Set up

Follow the steps from the Scavenger Hunt to mount the COURSES drive.

Download and unzip the starter code, place it in your STUWORK/username folder and open it in VSCode for today’s labwork

Mergesort

  1. Warm up by completing the implementation in Mergesort.kt by filling in mergeSort. Do not consult the reading for this, instead work on remembering the steps of mergesort. This is a nearly identical implementation as you read about, but wrapped in a class so that we can work with it in the follow exercises.

  2. Make sure that your code compiles and correctly sorts the test lists at this point:

    kotlinc Mergesort.kt SorterInt.kt
kotlin MergesortKt.class

Timing

Let’s see how fast mergesort really is. In the starter code, I’ve adapted code from the textbook for insertion sort and shell sort and created a timing framework so you can see how much time it takes to sort lists of various sizes.

  1. Compile all the files and run the timing program. You should see something similar to this (though probably faster times since the lab machines are more powerful than my laptop!):
kotlinc *.kt         
kotlin TimingKt.class
Timing sorting algorithms with size 10 lists
Average time for Mergesort with size 10 over 30 reps: 0.010848 ms
Average time for InsertionSort with size 10 over 30 reps: 0.003183 ms
Average time for Shellsort with size 10 over 30 reps: 0.006031 ms
Average time for built-in sort with size 10 over 30 reps: 8.16E-4 ms

  1. This is running 1,000 trials for a very small list. Based on your data (and mine), which of your sorts would you want to use for very small lists? Why do you think that is the case? (If you are intrigued at how the built-in is so fast, look at the extra exercises later!)
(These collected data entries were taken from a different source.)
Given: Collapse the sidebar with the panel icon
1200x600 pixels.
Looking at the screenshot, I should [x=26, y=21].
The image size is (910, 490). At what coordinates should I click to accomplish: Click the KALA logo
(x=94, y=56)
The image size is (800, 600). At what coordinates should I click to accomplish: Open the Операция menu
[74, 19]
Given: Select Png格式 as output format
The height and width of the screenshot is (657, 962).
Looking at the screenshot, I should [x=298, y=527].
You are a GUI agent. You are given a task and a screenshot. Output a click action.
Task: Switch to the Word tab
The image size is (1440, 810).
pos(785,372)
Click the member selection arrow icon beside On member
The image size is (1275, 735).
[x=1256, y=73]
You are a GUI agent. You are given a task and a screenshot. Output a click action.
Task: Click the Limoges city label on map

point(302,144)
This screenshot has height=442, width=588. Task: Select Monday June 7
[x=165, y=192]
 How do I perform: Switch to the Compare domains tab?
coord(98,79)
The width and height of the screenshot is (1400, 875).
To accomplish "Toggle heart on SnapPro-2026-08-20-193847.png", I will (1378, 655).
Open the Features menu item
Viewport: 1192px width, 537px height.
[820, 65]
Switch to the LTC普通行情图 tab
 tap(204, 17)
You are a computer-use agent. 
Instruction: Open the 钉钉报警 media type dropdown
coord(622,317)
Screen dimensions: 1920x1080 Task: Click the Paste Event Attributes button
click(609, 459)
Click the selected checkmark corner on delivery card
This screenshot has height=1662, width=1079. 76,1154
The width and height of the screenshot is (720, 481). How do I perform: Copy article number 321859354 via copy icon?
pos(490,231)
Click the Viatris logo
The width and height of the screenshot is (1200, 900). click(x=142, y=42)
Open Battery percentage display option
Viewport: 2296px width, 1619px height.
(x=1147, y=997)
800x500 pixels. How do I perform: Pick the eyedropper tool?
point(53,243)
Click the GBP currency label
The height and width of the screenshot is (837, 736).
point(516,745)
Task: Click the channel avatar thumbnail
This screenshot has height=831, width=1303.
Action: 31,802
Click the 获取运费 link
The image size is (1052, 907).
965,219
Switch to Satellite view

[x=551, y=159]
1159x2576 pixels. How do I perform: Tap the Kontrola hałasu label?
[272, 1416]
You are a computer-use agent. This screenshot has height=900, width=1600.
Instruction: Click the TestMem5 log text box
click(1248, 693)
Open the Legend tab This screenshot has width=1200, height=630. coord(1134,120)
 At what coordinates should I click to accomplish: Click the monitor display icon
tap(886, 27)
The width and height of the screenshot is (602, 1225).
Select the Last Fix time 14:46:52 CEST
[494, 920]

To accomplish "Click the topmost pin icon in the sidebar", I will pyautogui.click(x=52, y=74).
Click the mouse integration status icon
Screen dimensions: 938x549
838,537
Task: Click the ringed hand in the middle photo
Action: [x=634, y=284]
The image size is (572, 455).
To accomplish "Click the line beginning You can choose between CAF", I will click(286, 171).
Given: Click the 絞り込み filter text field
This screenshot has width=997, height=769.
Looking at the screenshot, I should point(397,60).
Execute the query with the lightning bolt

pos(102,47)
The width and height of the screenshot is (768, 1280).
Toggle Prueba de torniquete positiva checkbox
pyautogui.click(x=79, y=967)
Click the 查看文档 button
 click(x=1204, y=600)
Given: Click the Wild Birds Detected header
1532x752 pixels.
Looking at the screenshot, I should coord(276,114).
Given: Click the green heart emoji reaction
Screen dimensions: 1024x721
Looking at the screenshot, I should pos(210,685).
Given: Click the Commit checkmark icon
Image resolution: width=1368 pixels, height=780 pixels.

  2. Now increase the size of the input on line 42 to see how the efficiency of the different sorts changes as the size of the input increases. You may want to decrease the number of trials somewhat to not have to wait quite so long. You can also stop running the slowest sort (which one is it?) at very large input sizes.

  3. Plot your data (on Desmos calculator or another plotting software of your choosing) to see how it compares to the Big O times that we discussed for these sorting algorithms. Remember in Desmos, click the + and choose “table” to enter in your timing data points, then click the magnifying glass for it to adjust the axes to show you data clearly.

New Lists

A more intuitive way to implement mergesort is by creating new lists instead of using pointers to trace through the single list. We have discussed that that is slower due to the creation of new lists, but let’s find out how much so and practice generalizing your knowledge of mergesort along the way.

  1. Create a new file MergesortNewLists.kt and copy in the contents from Mergesort.kt but change the name of the class to be MergesortNewLists.

  2. Change the implementation of mergeSort so that it only takes in a single list (and no other parameters) and returns that single list sorted. Remember that you can make new lists with subList and turn a List into a MutableList with .toMutableList(). You’ll also need to update sort in this class so that it captures what mergeSort returns and replaces what is in the list parameter with the contents of the sorted list (using clear and addAll is probably easiest, but you might find a different way!).

  3. Make sure that your new implementation still correctly sorts the test lists:

    kotlinc MergesortNewLists.kt SorterInt.kt
kotlin MergesortNewListsKt.class         
[17, 20, 26, 31, 44, 54, 55, 77, 93]
[ant, azure, boy, cold, dragon, fix, zero]
[1, 1, 2, 2, 2, 3]
[-10, -5, -1, 0, 2]

Submission

Submit you completed Mergesort.kt and MergesortNewLists.kt for an extra engagement credit.

Extra

Insertion Sort Optimization

As you noticed, merge sort isn’t actually the fastest with small lists, due to the extra work of splitting and making recursive calls. Because of this, the built-in sorting generally uses a hybrid approach where insertion sort is used once the size of the list gets small enough.

  1. Make a copy of your merge sort function and call it hybrid_sort. Then switch to using insertion sort when the size of the sublist is less than 10 items.

  2. See if you can detect a difference in the speed of your hybrid sort compared to merge sort!

Bottom Up Merge Sort

As we’ve discussed, recursion adds a lot of overhead to a program, so it is more efficient to avoid it if possible. You can do that with merge sort by skipping the splitting step and thinking of your list as already a bunch of single items and then using index pointers to track the locations of your “sublists”. Try out implementing it and compare the timing! This is very close to how one of Kotlin’s built-in sorts actually works.